You have managed to start with a poorly posed question and then scramble it into compeete incoherence.

Basically this is, or ought to be, a standard compartment venting problem. Here you start with one volume, which happens to be evacuated, separated from another volume that contains some volume (unspecified) of some gas (unspecified) at some pressure (apparently unspecified though mention was made later of 14.67 psi). Then at time 0 a diaphram separting the two compartments if broken (or a valve is opened) and gas from the first compartment flows into the second compartment.

The problem is that you asked WHEN the first pressure would be seen at the far end of the tube. That is fairly difficult to answer since you have not specified criteria for what you mean by "first pressure". If you mean when might the first molecule hit the far end, then that could be pretty quick, since the question one of what the HIGHEST speed might be of the molecules that make up the gas at the specified initial temperatue. Even then you will have to be more precise, since the distribution permits extremely high, but low probability speeds.

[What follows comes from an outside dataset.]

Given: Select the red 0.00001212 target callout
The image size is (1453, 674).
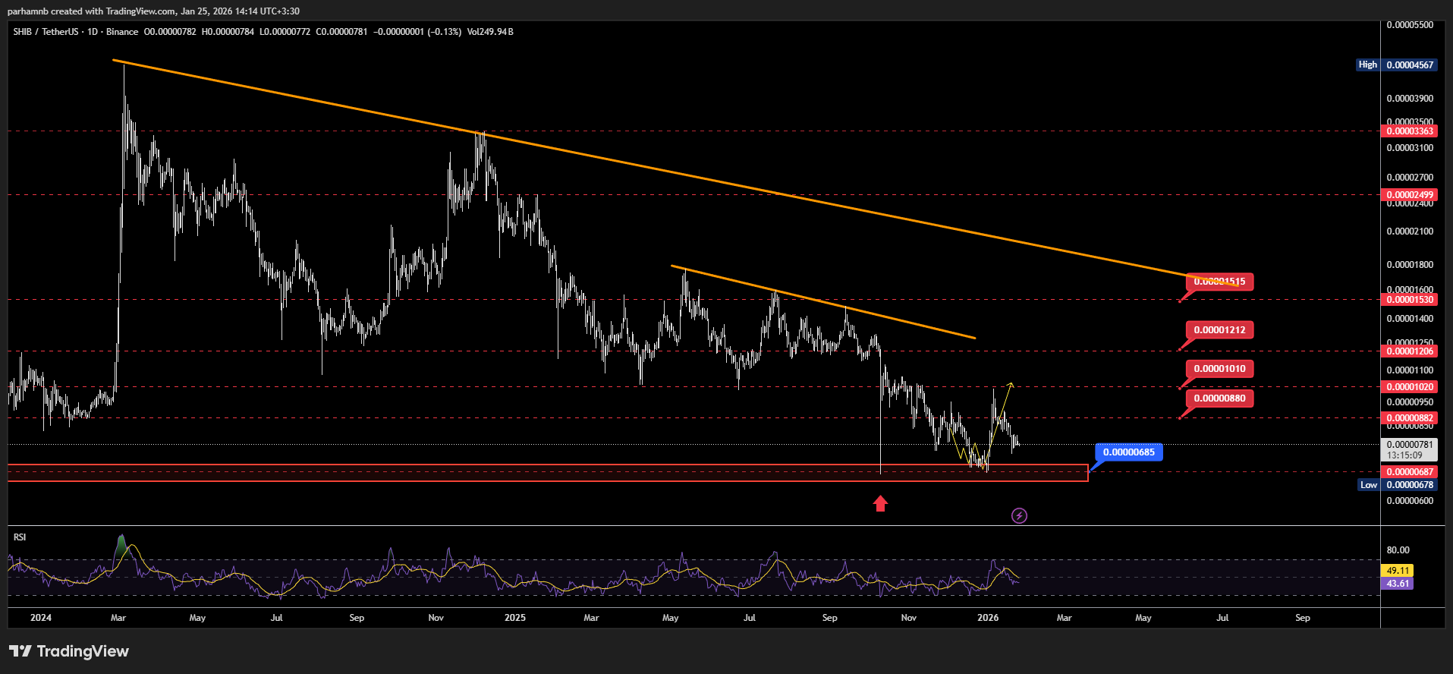Looking at the screenshot, I should tap(1219, 330).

On the other hand you might be considering a classical continuum mechanics model of a compressible fluid, which would provide a solution, somewhat complex, in terms of the Navier-Stokes equation. That should provide flow vectors, pressure, temperatureand density throughout the volumes as a function of time. This will be complicated by the expansion of the gas into the vacuum which changes the temperature, which affects the speed of sound. There is additinal complication because when you vent into a vacuum you will at times find that the flow is supersonic.

You might also be asking what speed gas can reach when it is expanded isentropically from a given pressure to zero pressure. This is precisely the quantity that is used as a measure of the efficiency of rocket propellants -- vacuum specific impulse. It is dependent in detail on the thermodynamics properties of the gas but basically varies like the square root of temperature divided by molecular weight.

Finally, this has nothing whatever to do with the "speed of vacuum" which as a term makes no sense at all. The vacuum is not moving.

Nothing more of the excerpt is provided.